Start of Information

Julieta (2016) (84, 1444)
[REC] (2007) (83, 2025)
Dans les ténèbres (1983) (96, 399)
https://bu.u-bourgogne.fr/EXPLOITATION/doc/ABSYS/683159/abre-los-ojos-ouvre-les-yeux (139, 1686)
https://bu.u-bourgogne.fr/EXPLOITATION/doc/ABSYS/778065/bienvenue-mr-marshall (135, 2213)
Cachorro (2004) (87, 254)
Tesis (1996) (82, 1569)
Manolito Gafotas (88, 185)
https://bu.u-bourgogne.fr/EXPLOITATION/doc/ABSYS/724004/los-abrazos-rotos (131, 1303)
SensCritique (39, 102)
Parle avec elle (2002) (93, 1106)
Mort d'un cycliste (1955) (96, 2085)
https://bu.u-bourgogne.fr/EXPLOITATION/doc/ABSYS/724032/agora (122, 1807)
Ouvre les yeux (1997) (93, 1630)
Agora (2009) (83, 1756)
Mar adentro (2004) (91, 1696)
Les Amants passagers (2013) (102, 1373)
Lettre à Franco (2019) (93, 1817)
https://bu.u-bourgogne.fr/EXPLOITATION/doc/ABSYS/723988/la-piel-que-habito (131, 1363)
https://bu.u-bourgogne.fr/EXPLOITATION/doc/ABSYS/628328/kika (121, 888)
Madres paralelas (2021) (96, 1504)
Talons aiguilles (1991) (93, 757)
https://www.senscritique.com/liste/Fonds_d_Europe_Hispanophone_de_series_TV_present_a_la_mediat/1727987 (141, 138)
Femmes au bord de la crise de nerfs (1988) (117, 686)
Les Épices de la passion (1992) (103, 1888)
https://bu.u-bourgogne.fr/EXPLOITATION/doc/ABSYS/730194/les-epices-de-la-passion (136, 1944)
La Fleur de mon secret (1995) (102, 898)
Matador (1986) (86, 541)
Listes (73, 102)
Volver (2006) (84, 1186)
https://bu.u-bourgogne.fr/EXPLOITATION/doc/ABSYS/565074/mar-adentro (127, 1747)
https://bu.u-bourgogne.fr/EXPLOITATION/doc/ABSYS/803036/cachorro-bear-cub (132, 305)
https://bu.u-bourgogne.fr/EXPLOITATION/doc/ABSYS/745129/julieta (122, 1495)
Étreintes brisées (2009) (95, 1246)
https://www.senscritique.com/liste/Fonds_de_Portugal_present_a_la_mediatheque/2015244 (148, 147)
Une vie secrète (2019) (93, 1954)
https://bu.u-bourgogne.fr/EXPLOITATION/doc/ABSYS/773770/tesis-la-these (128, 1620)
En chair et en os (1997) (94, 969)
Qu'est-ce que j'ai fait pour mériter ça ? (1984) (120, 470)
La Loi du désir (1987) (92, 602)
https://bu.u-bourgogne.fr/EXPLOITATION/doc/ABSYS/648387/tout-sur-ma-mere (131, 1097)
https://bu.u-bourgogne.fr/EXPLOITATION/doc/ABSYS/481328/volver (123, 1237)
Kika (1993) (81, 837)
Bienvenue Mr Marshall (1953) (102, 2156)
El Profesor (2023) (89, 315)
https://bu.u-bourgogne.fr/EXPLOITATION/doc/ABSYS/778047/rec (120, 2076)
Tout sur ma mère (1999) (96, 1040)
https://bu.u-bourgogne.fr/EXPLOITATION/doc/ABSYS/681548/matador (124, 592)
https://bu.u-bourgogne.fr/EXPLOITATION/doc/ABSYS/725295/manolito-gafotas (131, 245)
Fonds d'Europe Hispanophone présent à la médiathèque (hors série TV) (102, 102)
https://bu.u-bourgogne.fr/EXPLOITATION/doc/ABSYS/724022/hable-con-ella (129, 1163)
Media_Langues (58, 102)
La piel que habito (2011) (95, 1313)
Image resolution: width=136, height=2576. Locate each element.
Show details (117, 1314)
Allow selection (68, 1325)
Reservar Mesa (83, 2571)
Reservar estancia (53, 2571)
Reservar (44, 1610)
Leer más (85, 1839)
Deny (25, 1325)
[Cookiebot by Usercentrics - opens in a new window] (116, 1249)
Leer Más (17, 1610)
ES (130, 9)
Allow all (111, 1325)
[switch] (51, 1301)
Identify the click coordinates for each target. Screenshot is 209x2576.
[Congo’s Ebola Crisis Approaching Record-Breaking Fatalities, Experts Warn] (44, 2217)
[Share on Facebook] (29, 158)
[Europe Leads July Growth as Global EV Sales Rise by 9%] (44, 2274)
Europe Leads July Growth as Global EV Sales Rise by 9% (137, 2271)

End of Information

Exercise brief |
Produce the records once again, exactly as they stand above.

Written solution |
Julieta (2016) (84, 1444)
[REC] (2007) (83, 2025)
Dans les ténèbres (1983) (96, 399)
https://bu.u-bourgogne.fr/EXPLOITATION/doc/ABSYS/683159/abre-los-ojos-ouvre-les-yeux (139, 1686)
https://bu.u-bourgogne.fr/EXPLOITATION/doc/ABSYS/778065/bienvenue-mr-marshall (135, 2213)
Cachorro (2004) (87, 254)
Tesis (1996) (82, 1569)
Manolito Gafotas (88, 185)
https://bu.u-bourgogne.fr/EXPLOITATION/doc/ABSYS/724004/los-abrazos-rotos (131, 1303)
SensCritique (39, 102)
Parle avec elle (2002) (93, 1106)
Mort d'un cycliste (1955) (96, 2085)
https://bu.u-bourgogne.fr/EXPLOITATION/doc/ABSYS/724032/agora (122, 1807)
Ouvre les yeux (1997) (93, 1630)
Agora (2009) (83, 1756)
Mar adentro (2004) (91, 1696)
Les Amants passagers (2013) (102, 1373)
Lettre à Franco (2019) (93, 1817)
https://bu.u-bourgogne.fr/EXPLOITATION/doc/ABSYS/723988/la-piel-que-habito (131, 1363)
https://bu.u-bourgogne.fr/EXPLOITATION/doc/ABSYS/628328/kika (121, 888)
Madres paralelas (2021) (96, 1504)
Talons aiguilles (1991) (93, 757)
https://www.senscritique.com/liste/Fonds_d_Europe_Hispanophone_de_series_TV_present_a_la_mediat/1727987 (141, 138)
Femmes au bord de la crise de nerfs (1988) (117, 686)
Les Épices de la passion (1992) (103, 1888)
https://bu.u-bourgogne.fr/EXPLOITATION/doc/ABSYS/730194/les-epices-de-la-passion (136, 1944)
La Fleur de mon secret (1995) (102, 898)
Matador (1986) (86, 541)
Listes (73, 102)
Volver (2006) (84, 1186)
https://bu.u-bourgogne.fr/EXPLOITATION/doc/ABSYS/565074/mar-adentro (127, 1747)
https://bu.u-bourgogne.fr/EXPLOITATION/doc/ABSYS/803036/cachorro-bear-cub (132, 305)
https://bu.u-bourgogne.fr/EXPLOITATION/doc/ABSYS/745129/julieta (122, 1495)
Étreintes brisées (2009) (95, 1246)
https://www.senscritique.com/liste/Fonds_de_Portugal_present_a_la_mediatheque/2015244 (148, 147)
Une vie secrète (2019) (93, 1954)
https://bu.u-bourgogne.fr/EXPLOITATION/doc/ABSYS/773770/tesis-la-these (128, 1620)
En chair et en os (1997) (94, 969)
Qu'est-ce que j'ai fait pour mériter ça ? (1984) (120, 470)
La Loi du désir (1987) (92, 602)
https://bu.u-bourgogne.fr/EXPLOITATION/doc/ABSYS/648387/tout-sur-ma-mere (131, 1097)
https://bu.u-bourgogne.fr/EXPLOITATION/doc/ABSYS/481328/volver (123, 1237)
Kika (1993) (81, 837)
Bienvenue Mr Marshall (1953) (102, 2156)
El Profesor (2023) (89, 315)
https://bu.u-bourgogne.fr/EXPLOITATION/doc/ABSYS/778047/rec (120, 2076)
Tout sur ma mère (1999) (96, 1040)
https://bu.u-bourgogne.fr/EXPLOITATION/doc/ABSYS/681548/matador (124, 592)
https://bu.u-bourgogne.fr/EXPLOITATION/doc/ABSYS/725295/manolito-gafotas (131, 245)
Fonds d'Europe Hispanophone présent à la médiathèque (hors série TV) (102, 102)
https://bu.u-bourgogne.fr/EXPLOITATION/doc/ABSYS/724022/hable-con-ella (129, 1163)
Media_Langues (58, 102)
La piel que habito (2011) (95, 1313)
Image resolution: width=136, height=2576. Locate each element.
Show details (117, 1314)
Allow selection (68, 1325)
Reservar Mesa (83, 2571)
Reservar estancia (53, 2571)
Reservar (44, 1610)
Leer más (85, 1839)
Deny (25, 1325)
[Cookiebot by Usercentrics - opens in a new window] (116, 1249)
Leer Más (17, 1610)
ES (130, 9)
Allow all (111, 1325)
[switch] (51, 1301)
Identify the click coordinates for each target. Screenshot is 209x2576.
[Congo’s Ebola Crisis Approaching Record-Breaking Fatalities, Experts Warn] (44, 2217)
[Share on Facebook] (29, 158)
[Europe Leads July Growth as Global EV Sales Rise by 9%] (44, 2274)
Europe Leads July Growth as Global EV Sales Rise by 9% (137, 2271)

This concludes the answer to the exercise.